──────── Pasaje mostrado
Puedo contar con una mano las veces que he ido a El Salvador: una vez, cuando era bebé (durante la guerra). La segunda vez, a la edad de 9 o 10; una vez más, cuando fui a las elecciones presidenciales de 2009, y al año siguiente, por una delegación juvenil que dirigí, a la que llamé ‘Delegación de Raíces Radicales’ (buen nombre, ?cierto?). No había vuelto desde 2012, cuando mi abuela materna falleció. Mi madre, mi hermana, mi primo y yo llevamos el cuerpo de mi abuela a Ilobasco para que pudiera descansar en su ciudad natal. La experiencia fue pesada, por no decir más. Volví otra vez a principios de este año (supongo que con eso ya son dos manos) para celebrar el cumpleaños 80 de mi abuela paterna. Mis padres tenían la idea de alquilar una casa en la playa (parecida a la de Tony Montana) y llevar a la familia.
────────────────
Qué harás:
(a) ¿Qué familiares se mencionan en el texto sobre los viajes a El Salvador? Enuméralos todos.
(b) Extrae del texto sobre los viajes a El Salvador el pasaje entre "Puedo contar con" y "a la familia.", ambos incluidos.
──────── Fragmento de origen
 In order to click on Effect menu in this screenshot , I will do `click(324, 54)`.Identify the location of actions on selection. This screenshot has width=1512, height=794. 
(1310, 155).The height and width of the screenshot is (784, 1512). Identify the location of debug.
────────────────
Respuestas:
(a)
- Madre
- Hermana
- Primo
- Abuela materna
- Abuela paterna
- Padres

(b)
Puedo contar con una mano las veces que he ido a El Salvador: una vez, cuando era bebé (durante la guerra). La segunda vez, a la edad de 9 o 10; una vez más, cuando fui a las elecciones presidenciales de 2009, y al año siguiente, por una delegación juvenil que dirigí, a la que llamé ‘Delegación de Raíces Radicales’ (buen nombre, ?cierto?). No había vuelto desde 2012, cuando mi abuela materna falleció. Mi madre, mi hermana, mi primo y yo llevamos el cuerpo de mi abuela a Ilobasco para que pudiera descansar en su ciudad natal. La experiencia fue pesada, por no decir más. Volví otra vez a principios de este año (supongo que con eso ya son dos manos) para celebrar el cumpleaños 80 de mi abuela paterna. Mis padres tenían la idea de alquilar una casa en la playa (parecida a la de Tony Montana) y llevar a la familia.